After Dollar Bank’s Fourth Avenue Building was constructed, an illustration of the bank’s headquarters appeared on passbook covers. The illustration was updated when wings were added to Fourth Avenue in 1904. The Fourth Avenue Building was Dollar Bank’s emblem on passbooks and in advertising up through the mid-1900s, when the bank’s iconic lions – specifically, the couchant one to the left of the bank’s Fourth Avenue entrance – replaced the image of the building on passbook covers and ads. 

Seal Press


Corporate seals once served as important forms of legal authentication to ensure the legitimacy of documents bearing the name of an institution.

Dollar Bank's first corporate seal was approved by the bank's Board of Trustees in May 1862. In January 1883, the Trustees voted in favor of a Resolution to adopt a new seal. The updated design was described in detail in the Trustees' Meeting minutes:

"... a round seal ... in the center thereof a head and thirteen stars, similar to those upon the Gold Dollar of the United States of the year 1855 and underneath the head this date 1855 and surmounting the same the words 'The Dollar Savings Bank Pittsburgh Pa.'"

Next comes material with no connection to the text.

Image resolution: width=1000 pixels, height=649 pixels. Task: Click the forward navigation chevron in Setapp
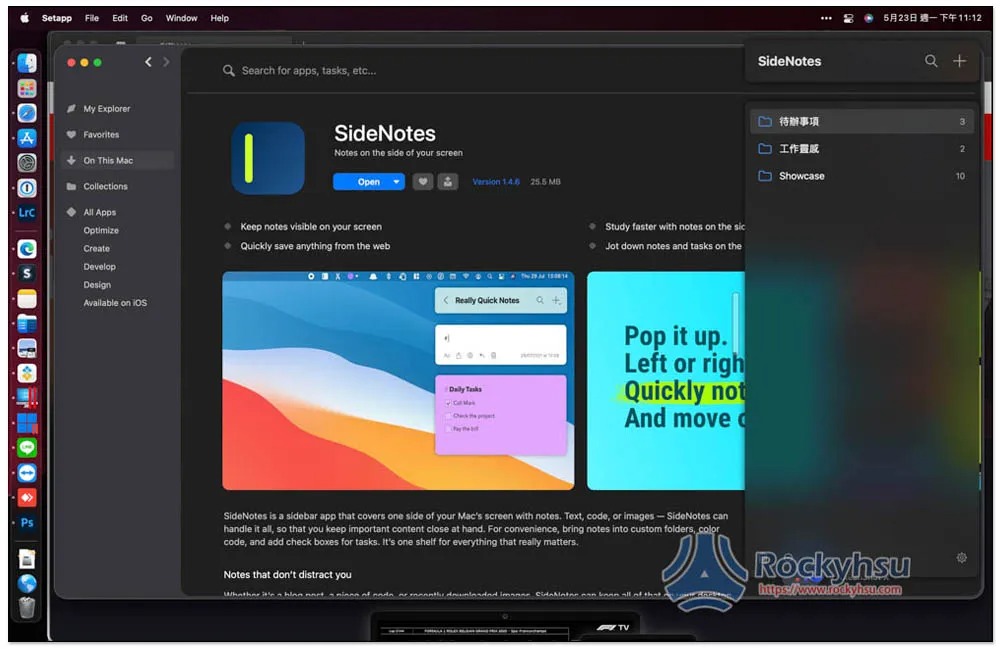[166, 61]
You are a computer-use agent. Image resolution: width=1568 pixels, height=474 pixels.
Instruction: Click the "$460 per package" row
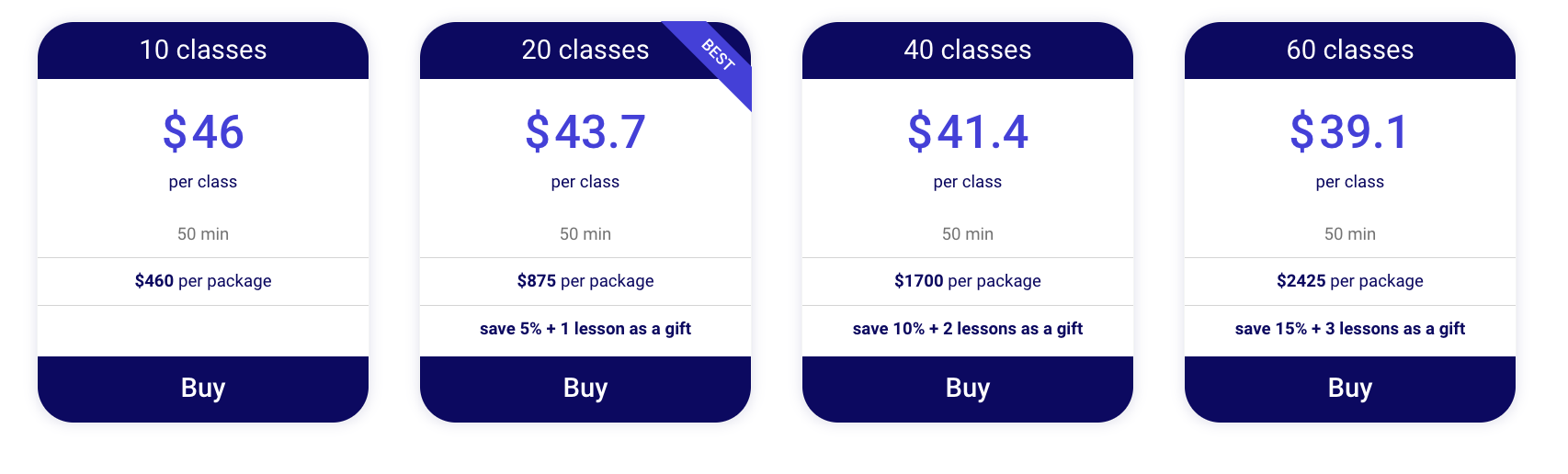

An actual impression of the new proposed seal was affixed to the page in the Trustees' Minutes containing the Resolution from January 19, 1883.

The bank purchased a cast iron hand-operated seal press to emboss the corporate seal on official bank documents. Dollar Bank's corporate seal remains a rich part of our heritage, and the vintage stamping press is one of the items preserved in the Dollar Bank Historical Collection.

Signature Ledger No. 1, 1855-1864


Dollar Bank's handwritten Signature Ledger No. 1, 1855-1864, contains records of the savings account openings of the bank's first 9,468 depositors, as well as Charles Colton's handwritten transcription of the bank's 1855 charter.

The dates of the accounts recorded in this signature ledger run from July 19, 1855 through January 14, 1864.  Included are the accounts of immigrants, laborers, housewives, Civil War soldiers and a number of notable Pittsburghers of the era, such as Joseph HorneLois J. Campbell and Lewis Woodson.

 
 Request Access to Dollar Bank's Historical Collection 

Please complete all of the fields below to request access to documents from our Historical Collection.  You will also need to accept the terms of our Historical Collection Access Policy, click here to review. Thank you for your interest!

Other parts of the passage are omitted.